One of my colleagues in Madrid last summer, Tom, used to work as a steward on a private airline that specialized in flying in and out of conflict zones. Their motto: ‘where bullets fly, we do too.’ I asked him why on earth he would choose to work for them instead of, say, Delta.
‘Simple. I never wanted to get stuck on the Des Moines-Minneapolis route. We were flying Paris to Sarajevo. Wouldn’t you rather have your layover in Paris?’
People keep on asking me why I wanted to move to Istanbul. I don’t really have an answer for them, but something along the lines of Tom’s makes sense. There is nothing wrong with the live-in-Brooklyn/Queens-commute-to-Manhattan life I so nearly embraced alongside three quarters of my graduating class. But for the time being, I want my layover in Paris.
Istanbul isn’t even a figurative bridge between East and West. Half the city is literally in Europe and the other half is in Asia. It is the city where the East tries to go West: immigrants have swelled the population of Istanbul from two million to twelve million in the last thirty years. They arrive, realize getting into Europe is not easy, or that Bulgaria and Romania don’t hold that much appeal, or that Istanbul is nice enough, and that it’s full of nice buildings abandoned in the mid-century purges of Greek and Armenian citizens; they pick the locks, set up camp and never leave.
Then there are the odd ones who come from West to East for all their various reasons.
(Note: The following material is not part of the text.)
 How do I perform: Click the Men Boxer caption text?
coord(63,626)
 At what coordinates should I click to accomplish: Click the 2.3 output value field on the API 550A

Maybe they want to see what life is like in the spicy and sweet melting-pot of the world. Maybe they want to see if Istanul’s latest renaissance will bring it back to the status of international prestige it has always had and lost. This was once Rome. Constantine the Great moved the capital of the empire here in 330 AD, and its rulers called themselves Romans, not Byzantines, until falling to Mehmet the Conqueror in 1453. I want to see if it is going to be Rome again.